What are the risks with Brazilian imports?

Is importing beef from Brazil a good idea?   

For the past several weeks, this column’s major theme has revolved around international trade.   First, we explored the importance of exports relating to management of total meat supplies. The key take-home in that column is that expanded production highlights the importance of greater access to international markets; any slowdown in exports potentially results in bigger supply within the domestic market. 

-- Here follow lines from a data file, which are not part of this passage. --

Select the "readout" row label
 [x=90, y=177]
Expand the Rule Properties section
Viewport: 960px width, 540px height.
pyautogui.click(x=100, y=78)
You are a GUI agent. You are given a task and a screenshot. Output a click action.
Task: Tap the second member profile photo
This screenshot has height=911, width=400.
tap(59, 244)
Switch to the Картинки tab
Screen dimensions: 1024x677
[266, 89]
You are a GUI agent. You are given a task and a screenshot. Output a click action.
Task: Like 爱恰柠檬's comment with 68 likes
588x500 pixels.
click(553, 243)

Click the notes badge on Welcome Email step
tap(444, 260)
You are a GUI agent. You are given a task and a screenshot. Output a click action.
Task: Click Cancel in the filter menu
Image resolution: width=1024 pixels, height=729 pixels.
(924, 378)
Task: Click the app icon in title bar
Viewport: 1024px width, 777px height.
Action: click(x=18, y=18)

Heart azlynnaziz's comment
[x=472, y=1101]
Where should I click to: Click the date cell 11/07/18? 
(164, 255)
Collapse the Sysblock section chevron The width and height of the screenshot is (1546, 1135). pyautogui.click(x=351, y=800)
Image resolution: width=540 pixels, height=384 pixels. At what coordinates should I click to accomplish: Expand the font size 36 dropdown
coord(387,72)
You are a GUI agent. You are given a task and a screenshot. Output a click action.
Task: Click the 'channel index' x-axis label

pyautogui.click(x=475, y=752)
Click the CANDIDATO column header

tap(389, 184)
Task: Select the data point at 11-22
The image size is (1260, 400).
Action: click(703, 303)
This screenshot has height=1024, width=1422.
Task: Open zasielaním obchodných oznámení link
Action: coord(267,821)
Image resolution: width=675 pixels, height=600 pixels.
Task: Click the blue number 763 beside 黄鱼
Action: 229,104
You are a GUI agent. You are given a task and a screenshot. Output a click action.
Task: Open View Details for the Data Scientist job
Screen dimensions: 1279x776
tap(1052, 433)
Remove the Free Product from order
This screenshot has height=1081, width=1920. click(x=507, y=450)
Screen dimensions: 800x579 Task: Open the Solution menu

Then we discussed the recent USDA announcement regarding the new trade status with Brazil. That discussion noted that Brazil will be operating under the Tariff Rate Quota (TRQ) outside of country-specific agreements such as we have with Canada and Mexico. As such, Brazilian imports will fall under a quota limit shared with other countries of 64.8 million tons. And under that quota system, access to U.S. markets is on a first-come, first-served basis for countries lacking a specific agreement with the U.S. 

Stated another way, 64.8 million tons is equivalent to 129.61 million pounds annually – or about 10.8 million pounds on a monthly basis. With that in mind, this week’s illustration highlights 12-month moving averages for both imports and exports through June 2016. 

Based on the moving average, year-over-year, monthly imports are down nearly 27 million pounds (9%) versus this same time last year. Meanwhile, the same comparison indicates exports are down only 13.8 million pounds (7%) versus 2015. Viewed from the broader perspective, if the total quota under which Brazil will ship product was filled on a monthly basis, it would represent only about 4% of total imports (TRQ = 10.8 million pounds vs. total imports averaging 260 million pounds).

Therefore, quantitatively speaking, the direct economic effect of additional supply from Brazil will likely be limited even at the highest rate of quota fulfillment. The bigger concern comes from a qualitative standpoint.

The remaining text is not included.